▶ Request: Rewrite the lines from the one containing "Toggle scroll-to-end in the console" through the one containing "point(1079,20)" with "compose icon" changed to "pencil icon" and everything else unchanged. Leave the pictures out of the answer.

Data records:
+---+

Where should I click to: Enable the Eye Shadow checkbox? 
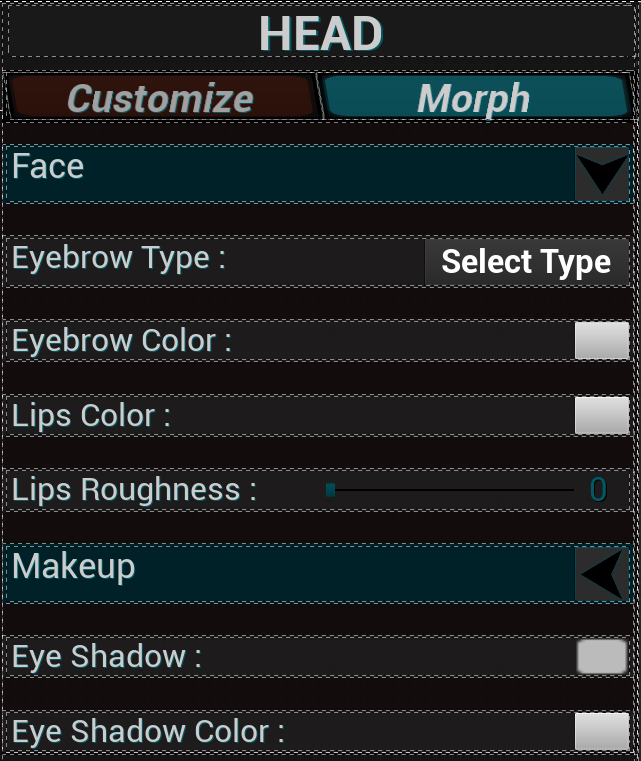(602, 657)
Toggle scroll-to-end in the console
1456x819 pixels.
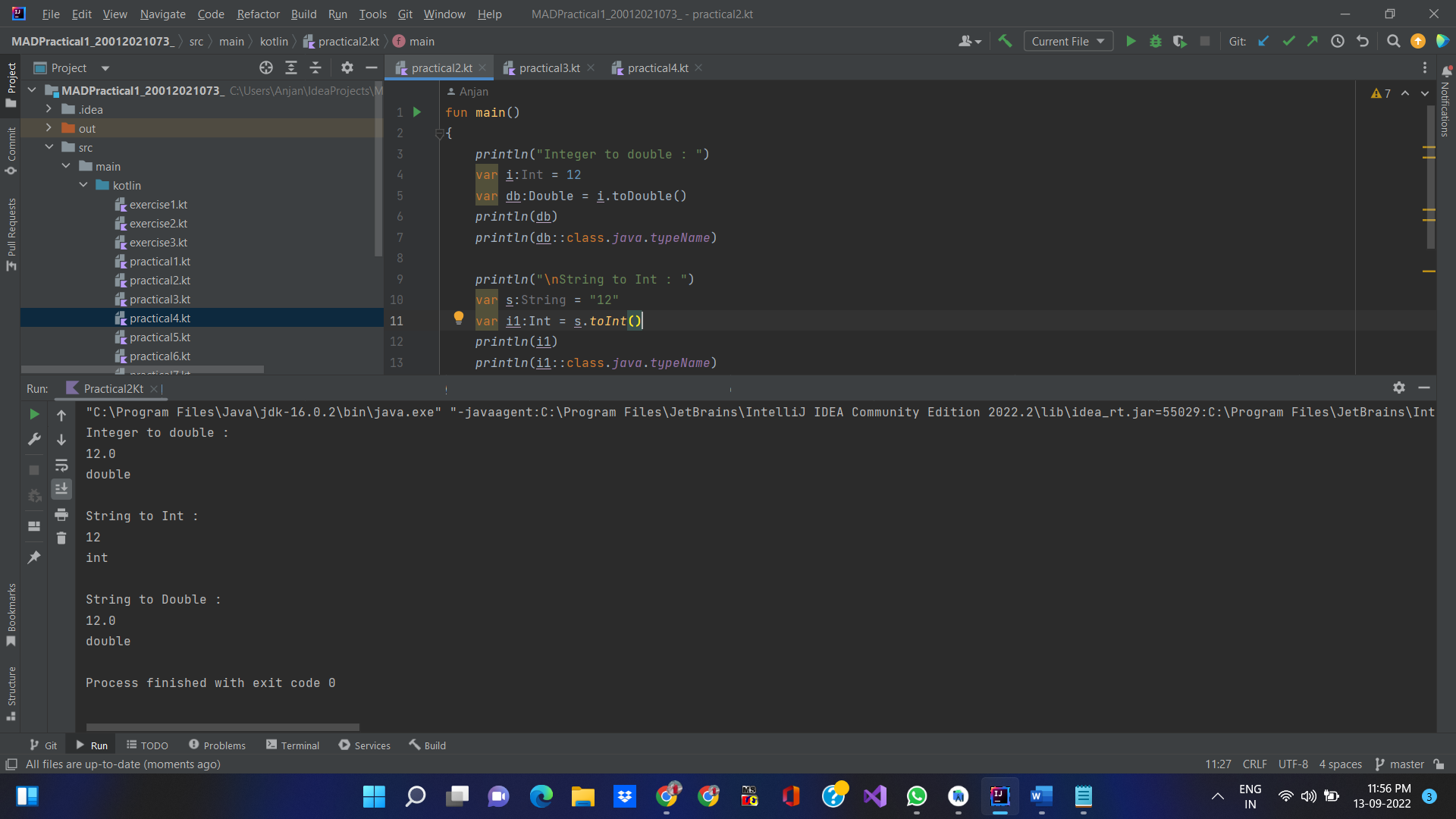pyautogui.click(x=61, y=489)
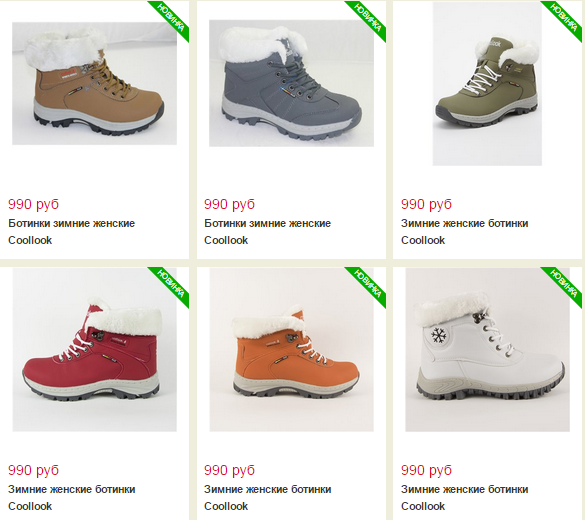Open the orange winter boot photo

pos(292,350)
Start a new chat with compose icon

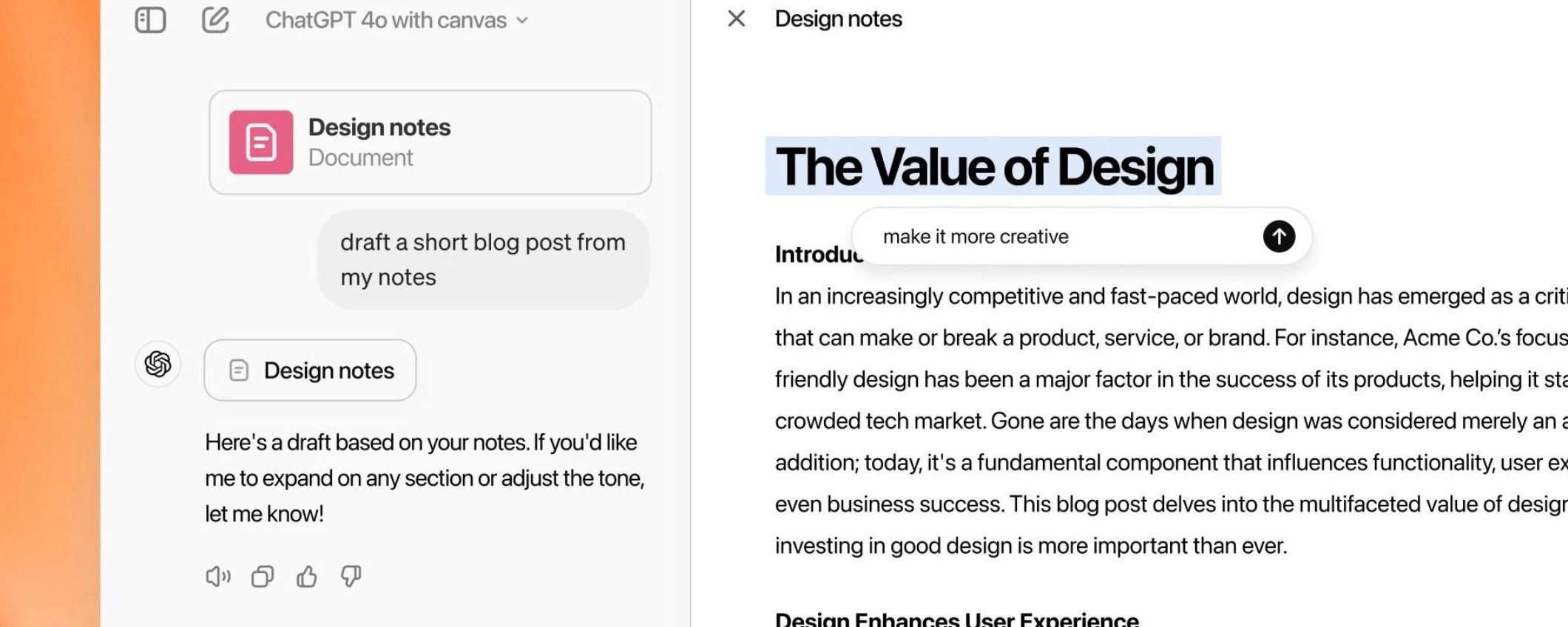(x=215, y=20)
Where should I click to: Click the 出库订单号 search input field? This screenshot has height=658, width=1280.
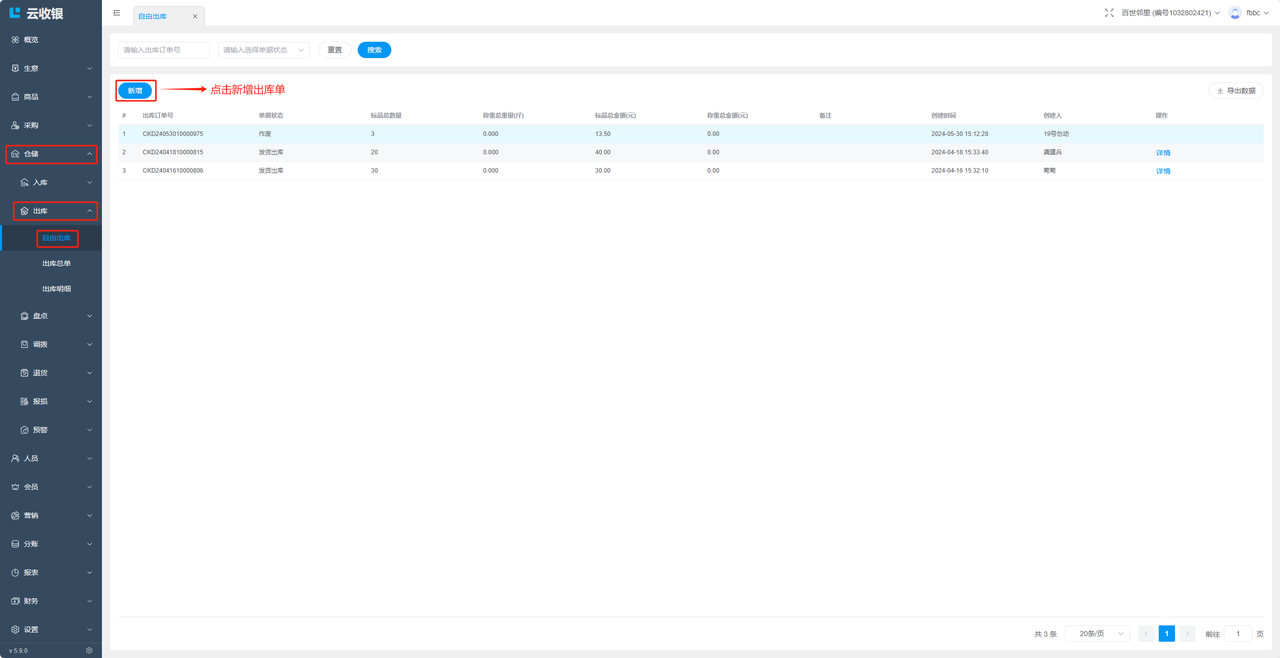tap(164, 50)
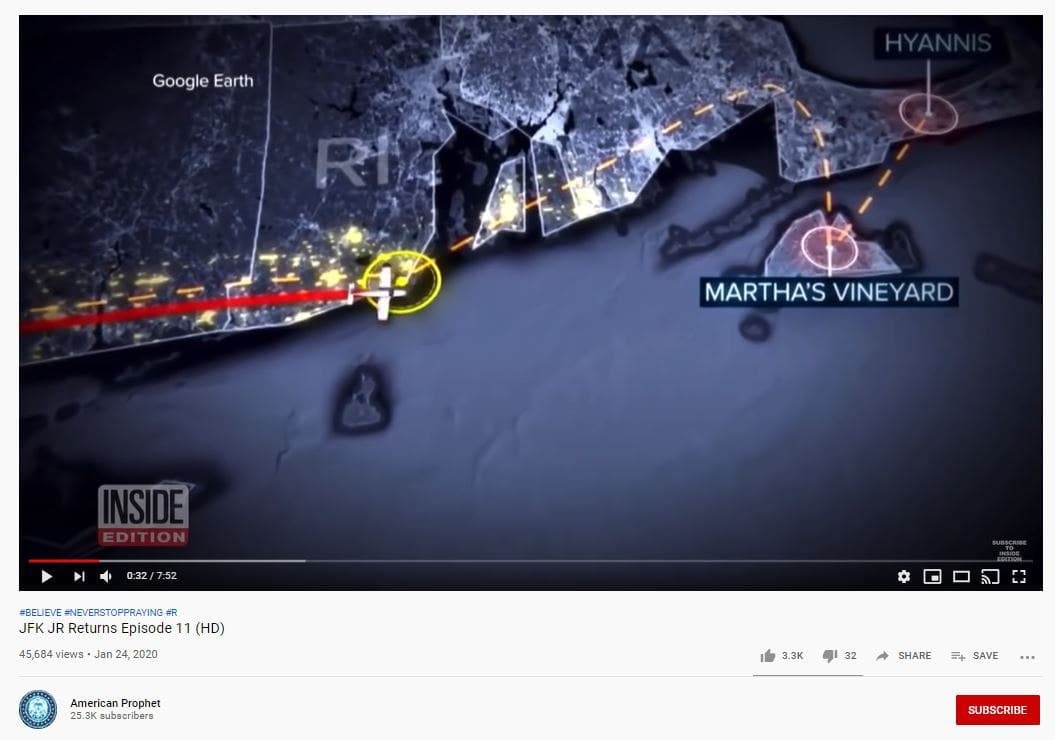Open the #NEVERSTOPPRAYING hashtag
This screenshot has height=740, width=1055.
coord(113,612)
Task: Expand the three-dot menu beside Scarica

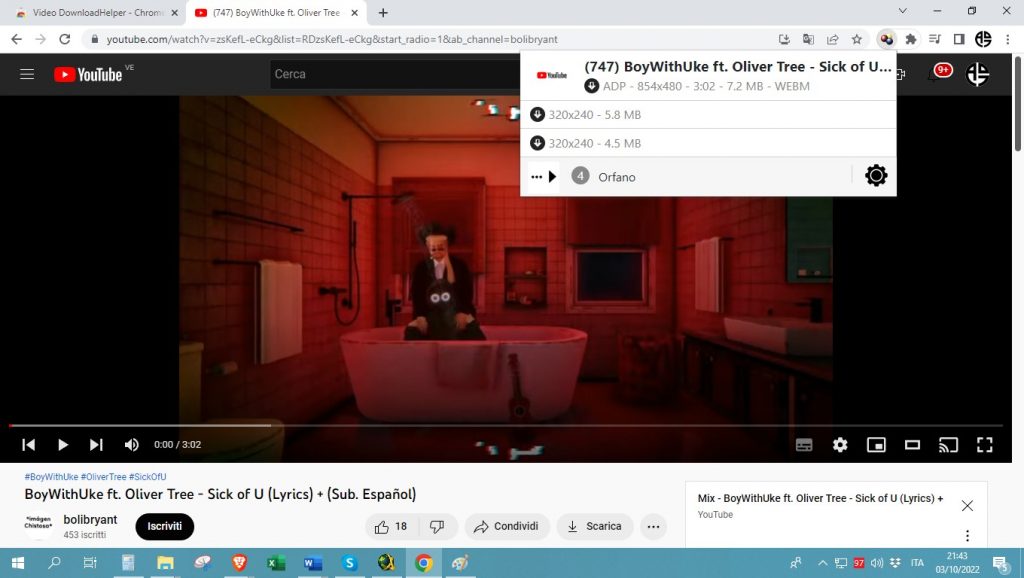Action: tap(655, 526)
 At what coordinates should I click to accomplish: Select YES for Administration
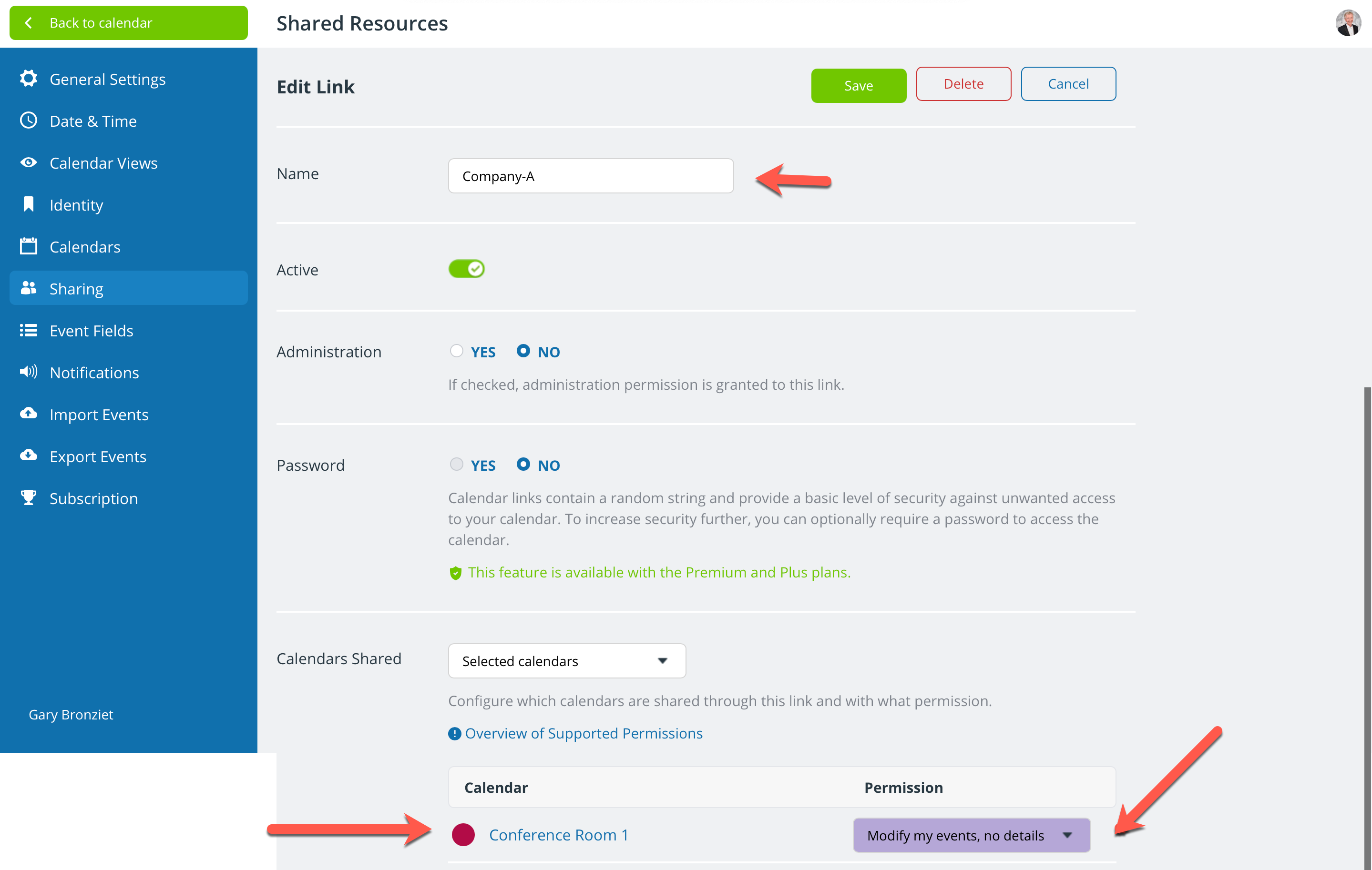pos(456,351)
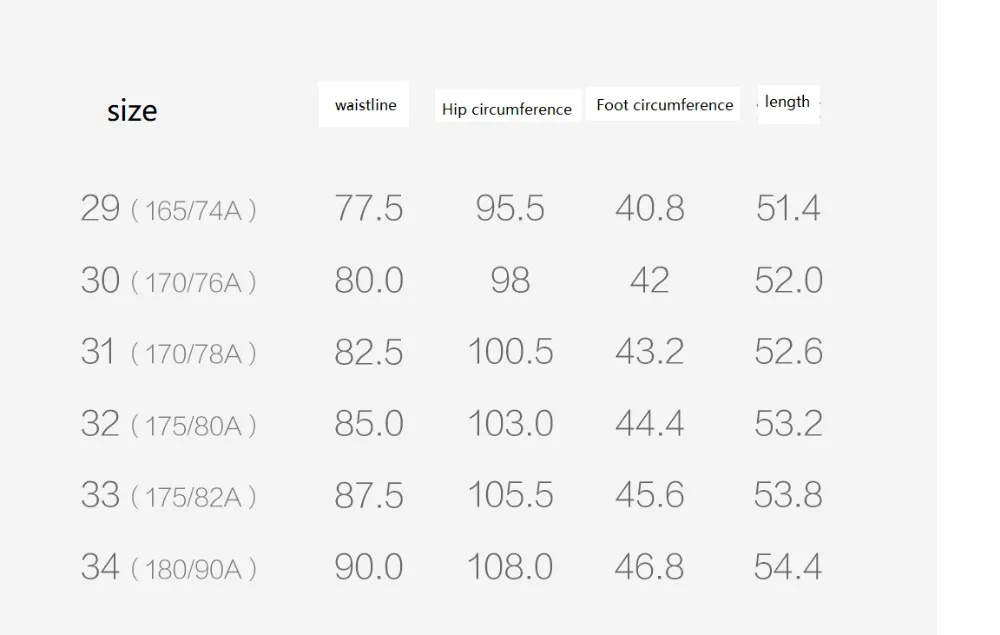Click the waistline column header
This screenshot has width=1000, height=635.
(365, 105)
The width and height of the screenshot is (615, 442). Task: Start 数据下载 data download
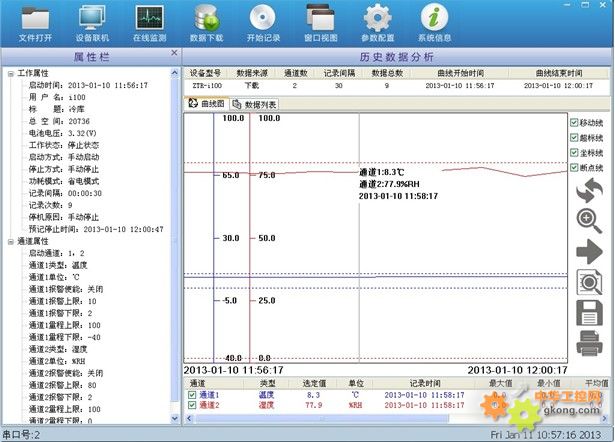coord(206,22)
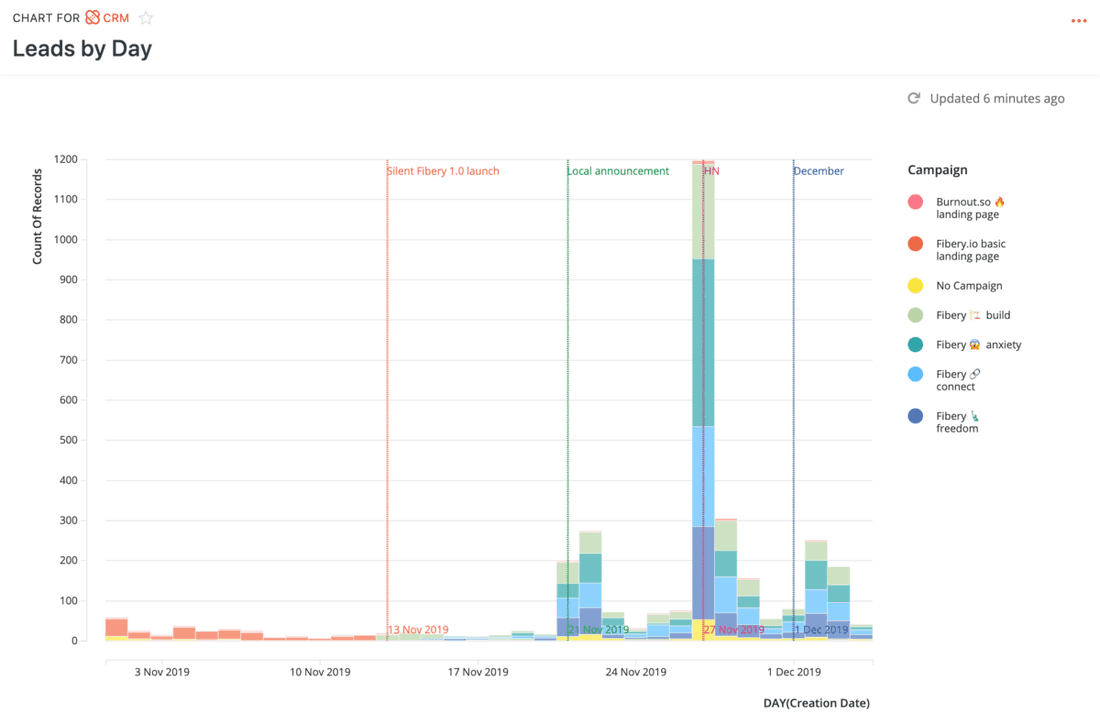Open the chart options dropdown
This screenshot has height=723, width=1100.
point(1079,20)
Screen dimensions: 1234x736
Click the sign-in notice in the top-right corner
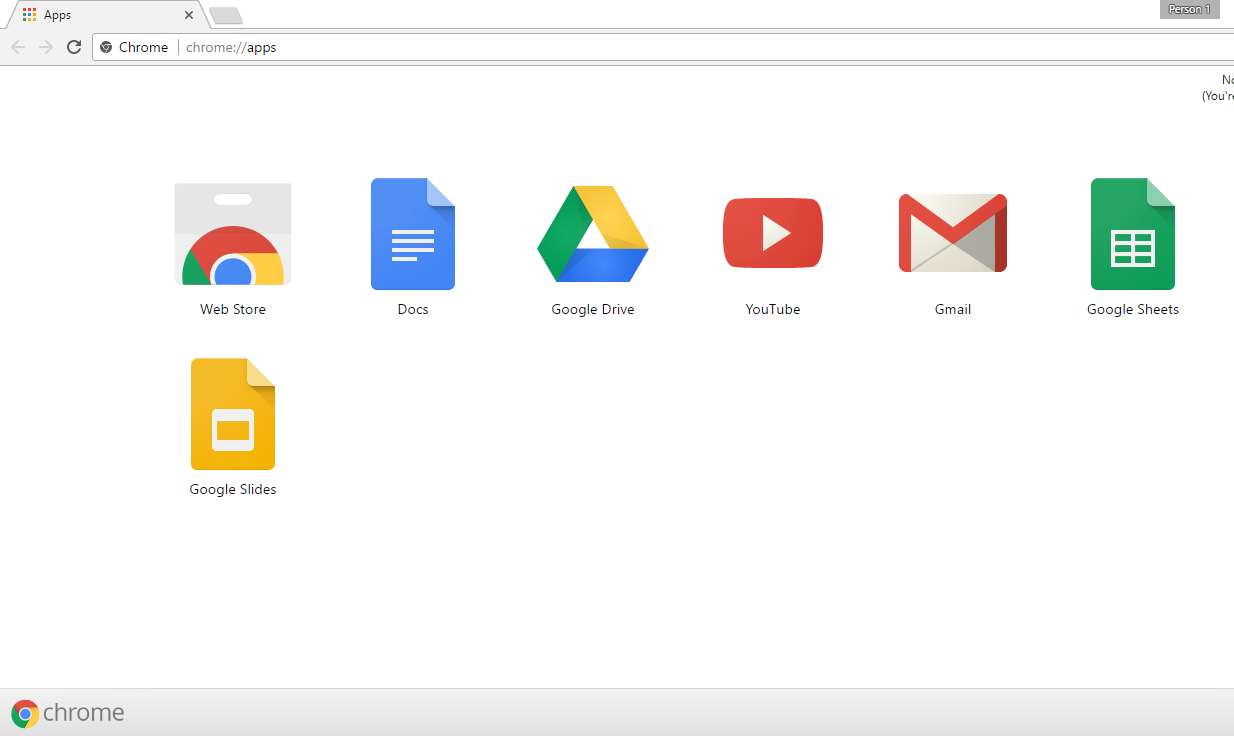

+---+

▶ Solution below:
Toggle scroll-to-end in the console
1456x819 pixels.
pyautogui.click(x=61, y=489)
Open the orange winter boot photo

pos(292,350)
Start a new chat with pencil icon

(x=215, y=20)
Where should I click to: Click the 出库订单号 search input field? This screenshot has height=658, width=1280.
tap(164, 50)
Open the #NEVERSTOPPRAYING hashtag
This screenshot has height=740, width=1055.
coord(113,612)
Task: Expand the three-dot menu beside Scarica

Action: tap(655, 526)
 At what coordinates should I click to accomplish: Select YES for Administration
pos(456,351)
Click the waistline column header
This screenshot has width=1000, height=635.
(365, 105)
The width and height of the screenshot is (615, 442). Task: Start 数据下载 data download
coord(206,22)
Open the chart options dropdown
This screenshot has height=723, width=1100.
point(1079,20)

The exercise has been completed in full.